The latest eCustomerServiceIndex results from eDigitalResearch and IMRG mark the need for retailers and couriers to ensure that they have a reliable distribution process in place that will guarantee deliveries for last minute ordering.
When asked what date they would happily place an online order on and still feel comfortable that it would arrive in time, the majority of consumers (53%) said Wednesday 17th December or before. However, 32% of online shoppers feel that they would be able to place an order up until Saturday 20th for it to still arrive.
Year-on-year comparisons reveal an increase in consumer confidence surrounding Christmas deliveries. In 2013, just 34% of online shoppers felt willing to risk placing an order online with less than a week to go until Christmas day compared to this year’s 47% – a rise of 27% in just 12 months, representing a change in consumer expectations of delivery.

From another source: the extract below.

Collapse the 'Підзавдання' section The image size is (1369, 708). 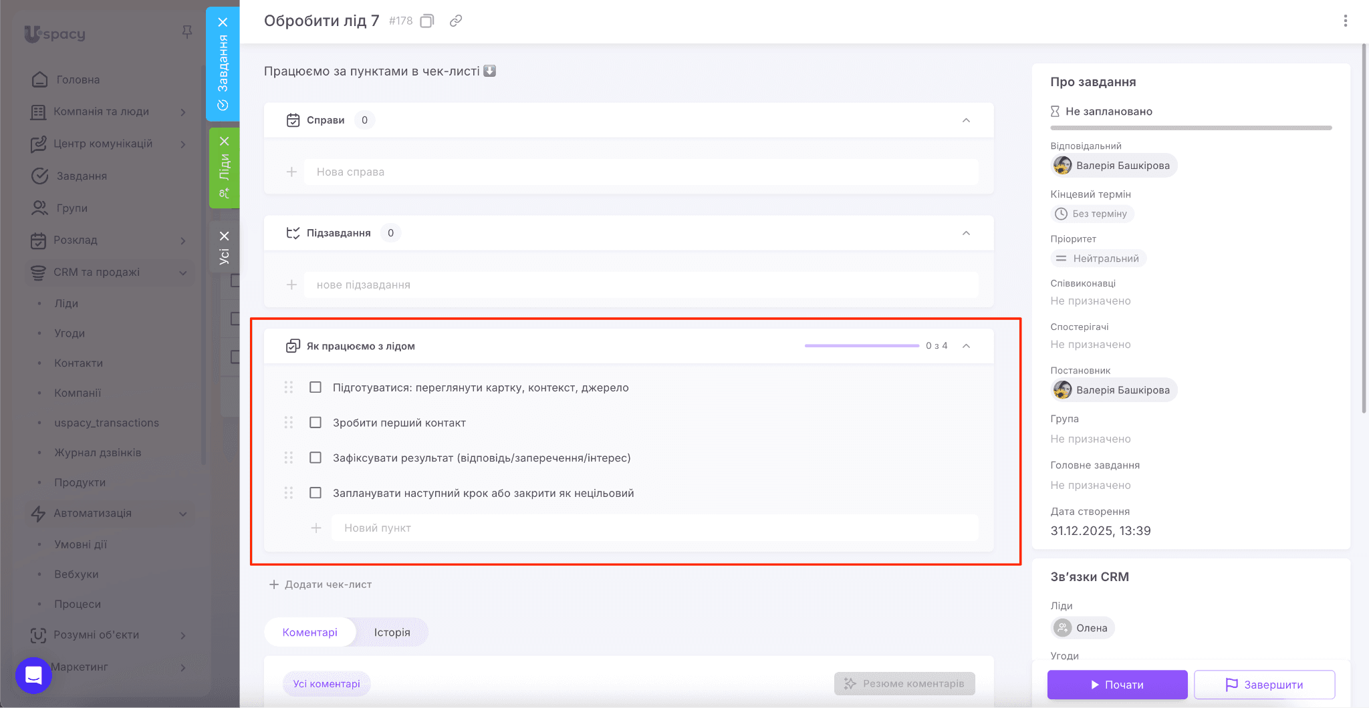966,233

However, around 1 in 5 (18%) of consumers have placed online orders for gifts in the past only for them to not arrive in time for Christmas Day, despite the majority (91%) having felt that they placed the order with plenty of time to spare. Of those that have missed out of the gift of giving due to undelivered items, almost half (41%) blame retailers for the failed delivery, while another 14% place the blame firmly on couriers and the Royal Mail respectively.
Derek Eccleston, Commercial Director at eDigitalResearch, comments, “Our latest consumer results indicate the need for retailers and their courier partners to have a comprehensive logistics strategy in place this Christmas. Year after year, we’ve seen retailers increasing push their last ordering dates closer to Christmas Day itself and it’s important for retailers to ensure that they see through on these promises.

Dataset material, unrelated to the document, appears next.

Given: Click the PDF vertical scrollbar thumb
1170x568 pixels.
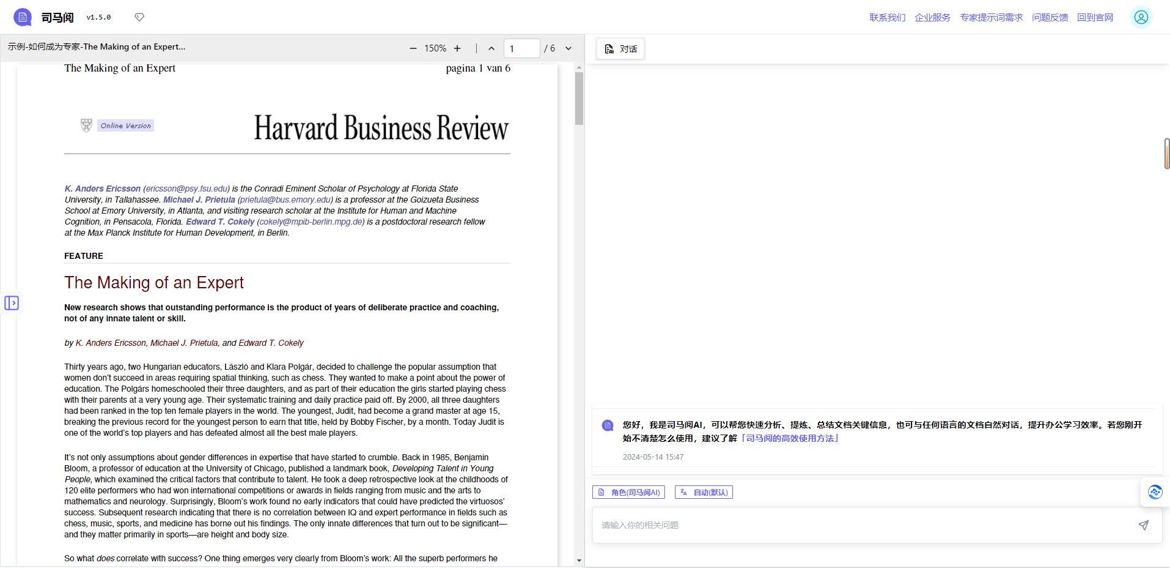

However, it’s not just about the operational side of things. Properly managing situations and responding promptly when things do go wrong with deliveries – such as ao’s strategy of providing takeaway to customers should an oven not arrive on time – will be key for retailers in ensuring that consumers are not left frustrated and disappointed this Christmas”.
Andrew Starkey, Head of e-Logistics at IMRG, adds: “The increase in the proportion of shoppers willing to place orders within a week of the big day is testimony to the confidence they now have in online delivery.
As we enter the peak e-retail trading period, the percentage of orders delivered in the timescale promised is running at its highest level for 2 years, and with more pre-delivery advice and Click and Collect solutions available the carrier industry is pulling out all the stops help retailers deliver Christmas ‘on time’.”
The eCustomerServiceIndex (eCSI) survey of 2,012 online shoppers was conducted between 3rd and 7th October 2014.